*** Block opens ***
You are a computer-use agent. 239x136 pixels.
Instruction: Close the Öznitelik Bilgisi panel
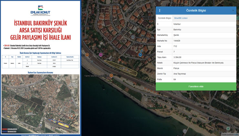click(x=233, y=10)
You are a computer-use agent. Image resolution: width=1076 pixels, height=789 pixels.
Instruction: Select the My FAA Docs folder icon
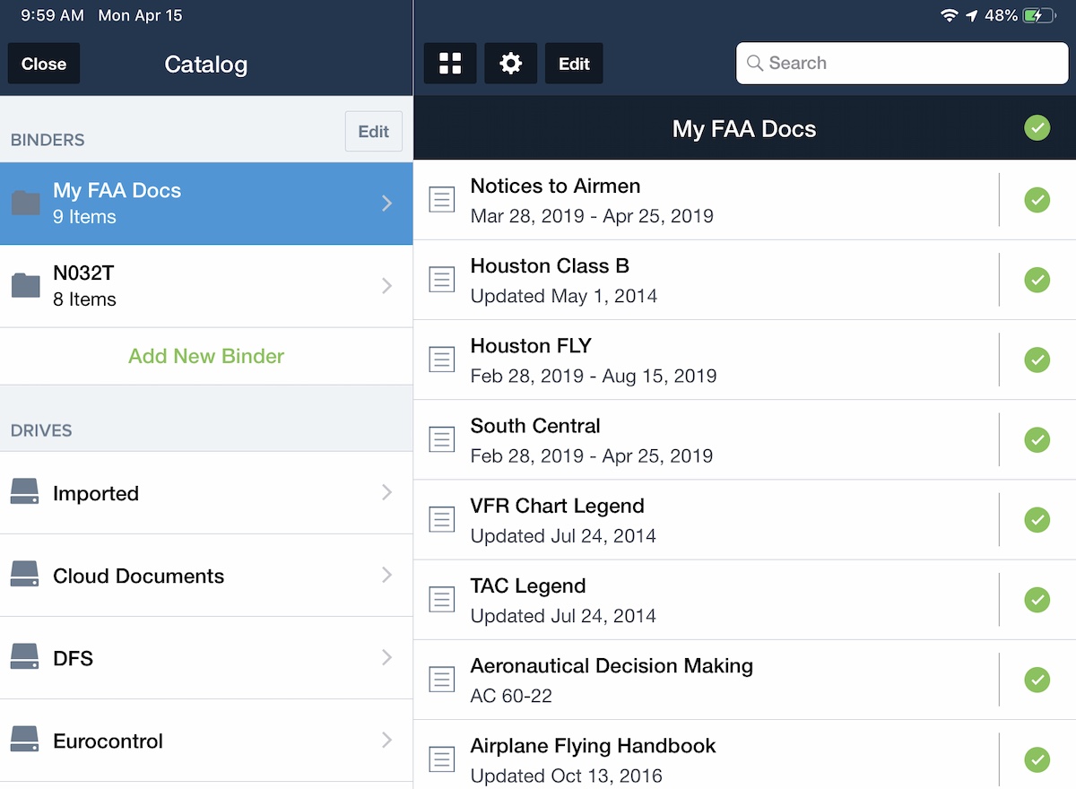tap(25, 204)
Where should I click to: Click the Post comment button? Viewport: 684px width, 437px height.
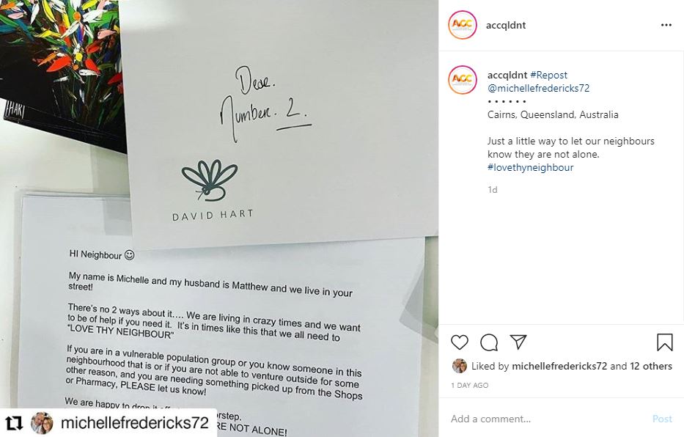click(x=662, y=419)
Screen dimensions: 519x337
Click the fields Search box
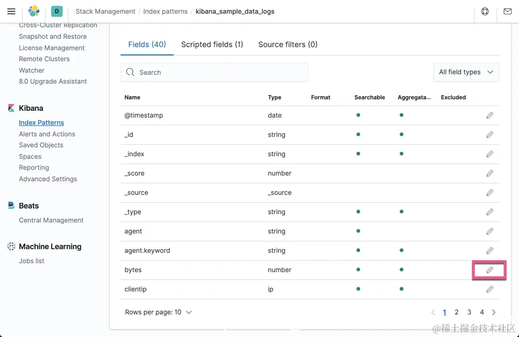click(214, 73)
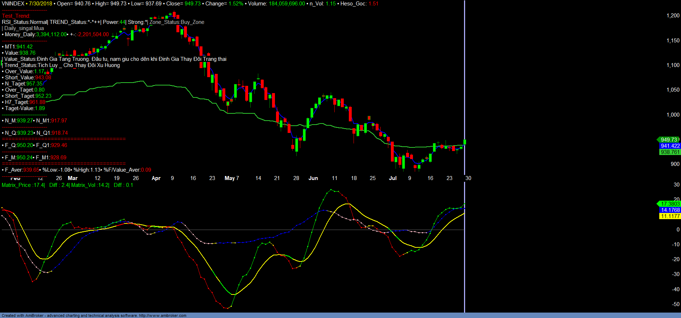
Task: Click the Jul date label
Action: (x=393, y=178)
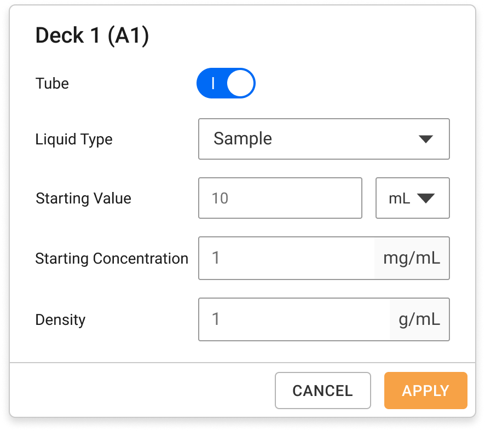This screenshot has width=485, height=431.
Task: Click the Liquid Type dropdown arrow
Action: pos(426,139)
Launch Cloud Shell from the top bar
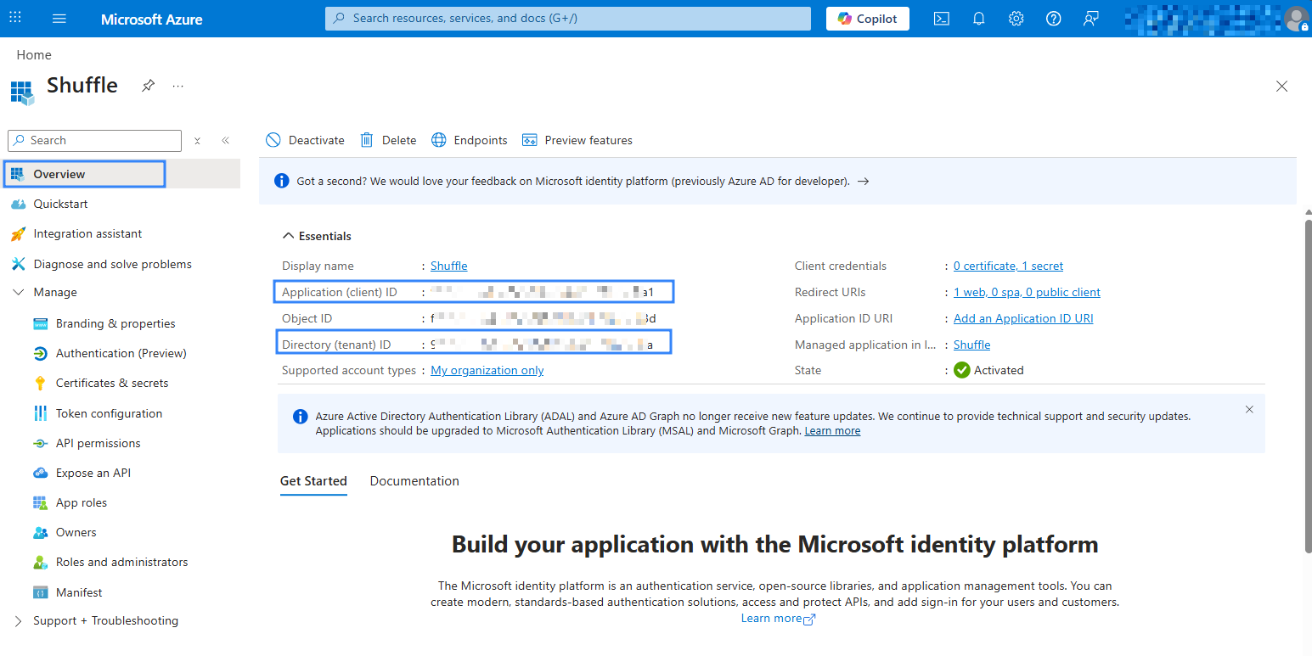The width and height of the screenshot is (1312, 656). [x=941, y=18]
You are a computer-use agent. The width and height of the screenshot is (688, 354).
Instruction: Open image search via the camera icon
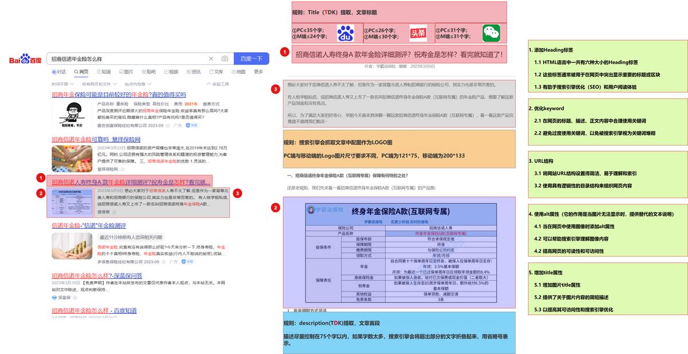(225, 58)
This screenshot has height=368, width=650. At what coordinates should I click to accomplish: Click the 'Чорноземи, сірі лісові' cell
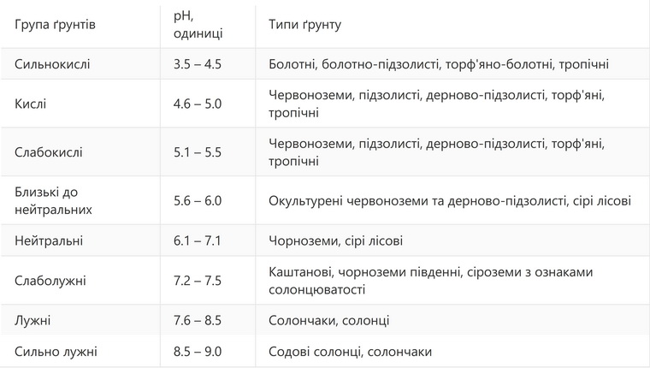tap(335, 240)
*** Block closes ***
Restate all the material verbatim; omit every picture.

▸ Answer below
You are a computer-use agent. 239x136 pixels.
Instruction: Close the Öznitelik Bilgisi panel
click(x=233, y=10)
You are a computer-use agent. Image resolution: width=1076 pixels, height=789 pixels.
Instruction: Select the My FAA Docs folder icon
tap(25, 204)
Where should I click to: Click the Post comment button? Viewport: 684px width, 437px height.
click(x=662, y=419)
Screen dimensions: 519x337
Click the fields Search box
click(214, 73)
Task: Click the Jul date label
Action: (x=393, y=178)
This screenshot has width=485, height=431.
Task: Click the Liquid Type dropdown arrow
Action: pos(426,139)
Launch Cloud Shell from the top bar
The width and height of the screenshot is (1312, 656). [x=941, y=18]
You are a computer-use agent. The width and height of the screenshot is (688, 354).
Instruction: Open image search via the camera icon
(225, 58)
This screenshot has height=368, width=650. At what coordinates should I click to accomplish: Click the 'Чорноземи, сірі лісові' cell
tap(335, 240)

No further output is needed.